A team of researchers has done a regression-adjusted data analysis that finds that senior-focused primary care patients are receiving more primary care visits than others. Writing in the September issue of Health Affairs, Kaylyn E. Swankoski, Amanda Sutherland, Emily Boudreau, Yong Li, Melanie Canterberry, J. Michael McWilliams, Vevk Garg, and Brian W. Powers lay out the case that primary care focused on seniors improves outcomes.
Their article, “Senior-Focused Primary Care Organizations Increase Access For Medicare Advantage Members, Especially Underserved Groups,” looks at some of the complexities surrounding care management for underserved groups in Medicare Advantage plans. The authors state that “Population-based payment in Medicare Advantage (MA) can foster innovation in care delivery by giving risk-bearing providers flexibility and strong incentives to enhance care and engage patients. This may particularly benefit historically underserved groups for whom payments often exceed costs. In this study, using data from Humana MA plans, we examined ‘senior-focused’ primary care organizations that are supported predominantly by population-based payments in contracts with MA plans. We explored whether such organizations supported by such payment are associated with better care and improved equity compared with other primary care organizations receiving other forms of payment in MA.”
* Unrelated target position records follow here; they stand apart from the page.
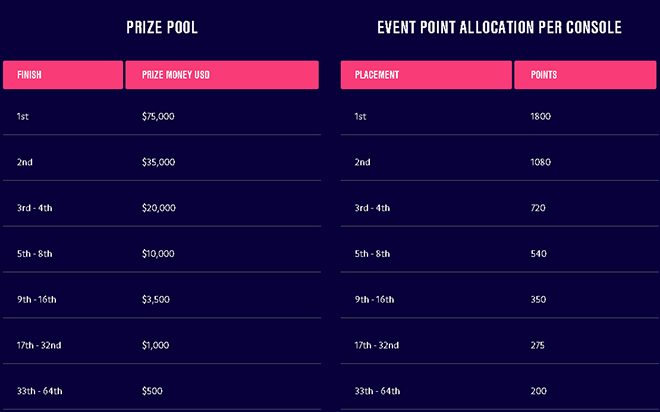Click the 720 points value

538,208
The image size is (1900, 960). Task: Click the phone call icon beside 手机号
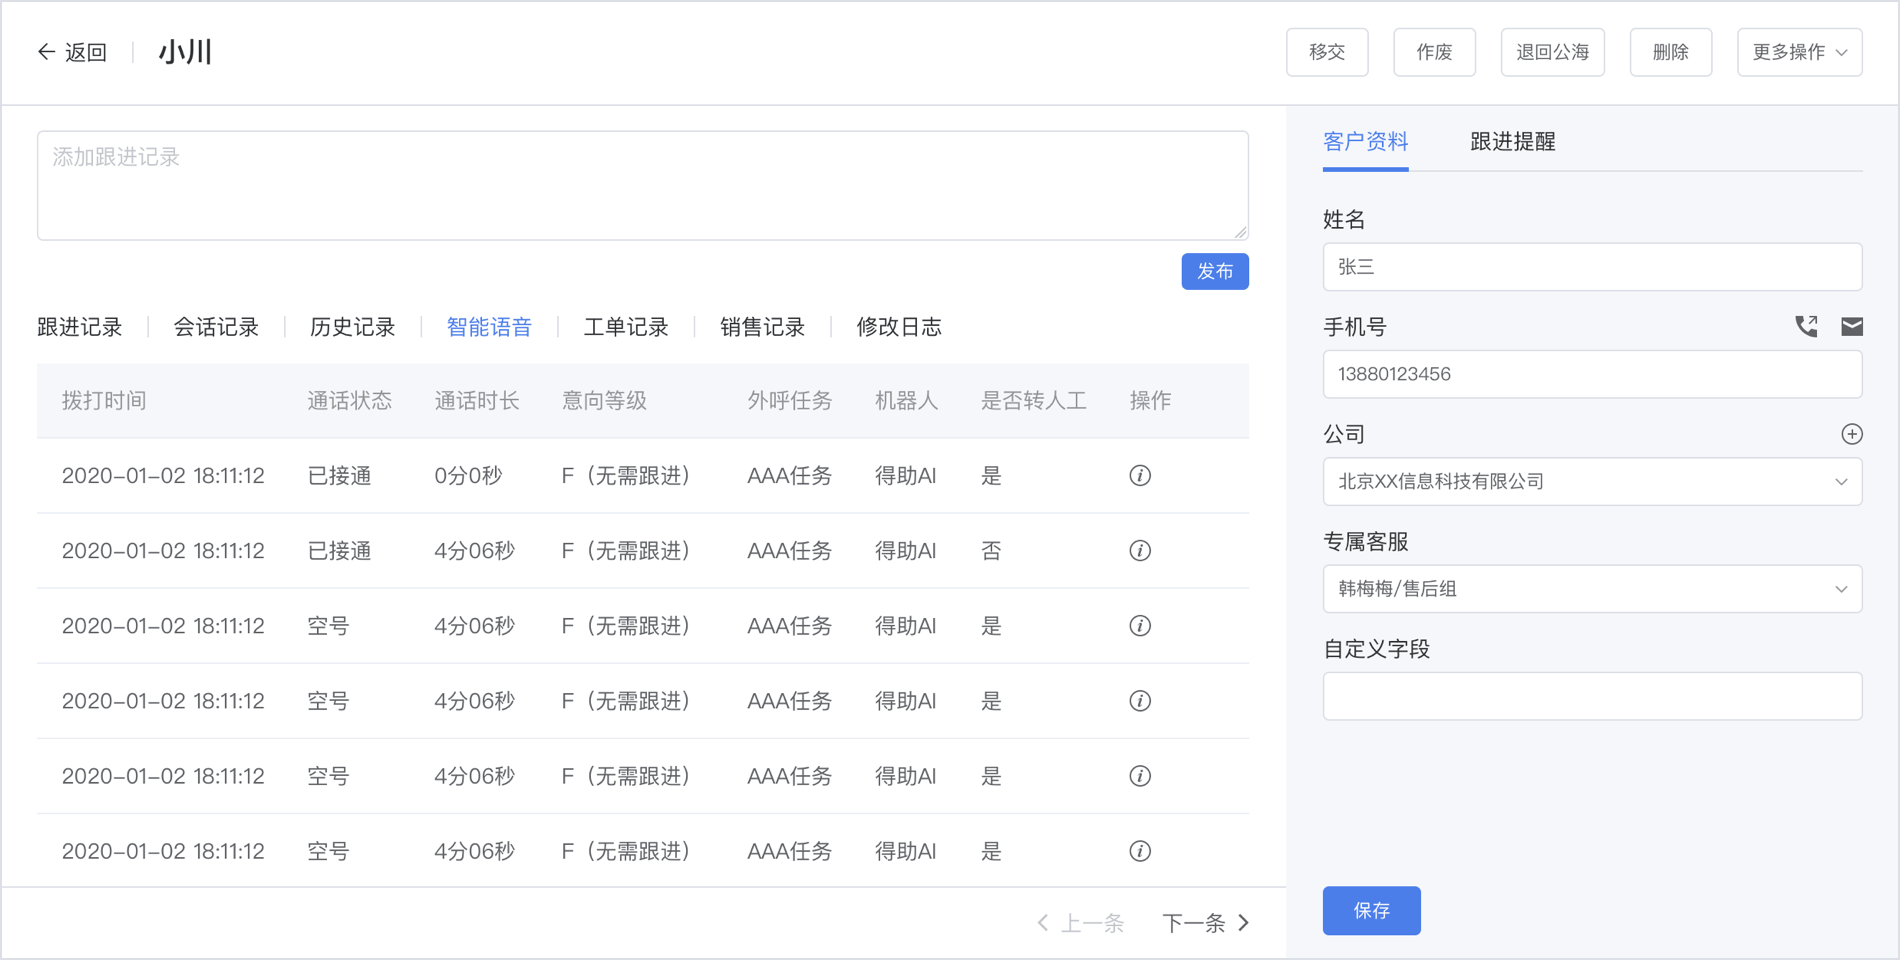click(x=1806, y=326)
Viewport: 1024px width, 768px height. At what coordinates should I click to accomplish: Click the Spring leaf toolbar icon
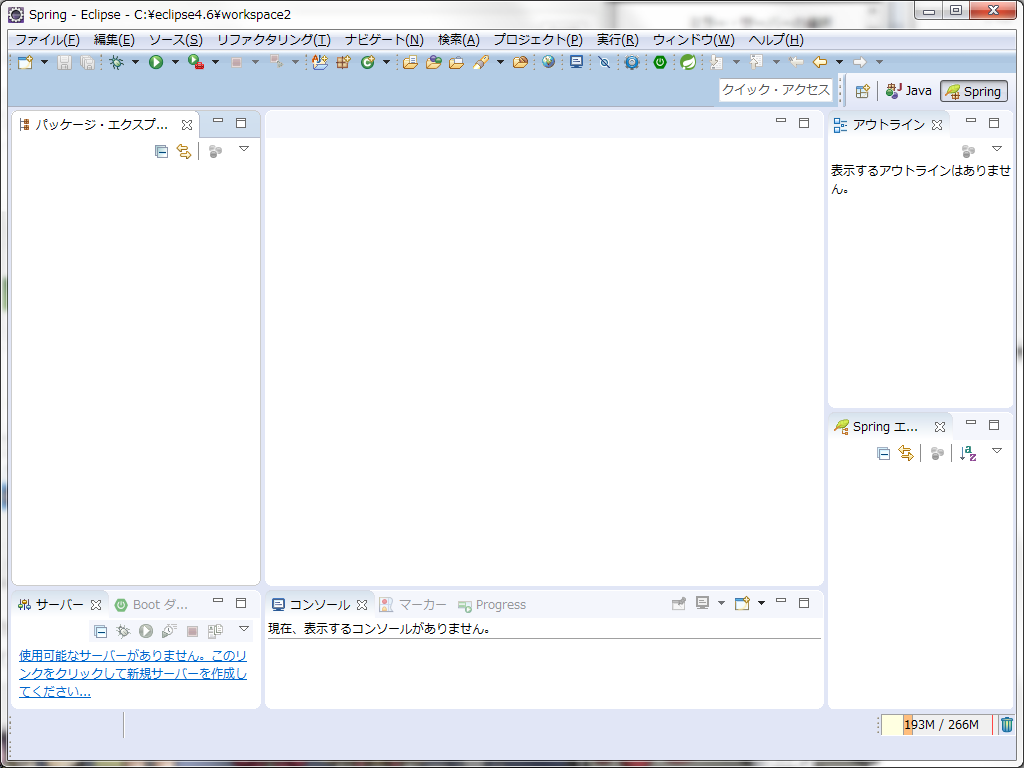[688, 61]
And what they found was that “senior-focused primary care patients received 17 percent more primary care visits. Differences were largest among Black and dual-eligible beneficiaries. These findings suggest that risk-bearing organizations in MA are responding to current payment dynamics and providing enhanced care and access to patients, particularly historically underserved populations,” they note.
They do caution that there is complexity in their findings. “Although we cannot confidently conclude that senior-focused primary care organizations lowered acute care use, we note that they potential differences in hospitalizations and ED visits were more consistently sizable than the mostly modest and inconsistent differences in performance on quality measures, particularly when the analysis was limited to providers in two-sided risk arrangements. This suggests that any reductions in acute care use by senior-focused primary care may have been mediated less by better disease control and more by substituting primary care for acute care (for example, redirecting patients from the ED to the clinic) or by reducing unnecessary and wasteful admissions directly.”
And, the authors conclude, “Taken together, our findings provide additional evidence on the scope and impact of payment reform in the Medicare program. The senior-focused primary care organizations included in this analysis are largely new, for-profit entrants that emerged in response to the growth of population-based payment arrangements in MA. That these organizations appear to be delivering differentiated care and outcomes suggests that population-based payment reform might be an effective mechanism not only to change the existing delivery system but also to catalyze the development and grown of new organizations and care models.”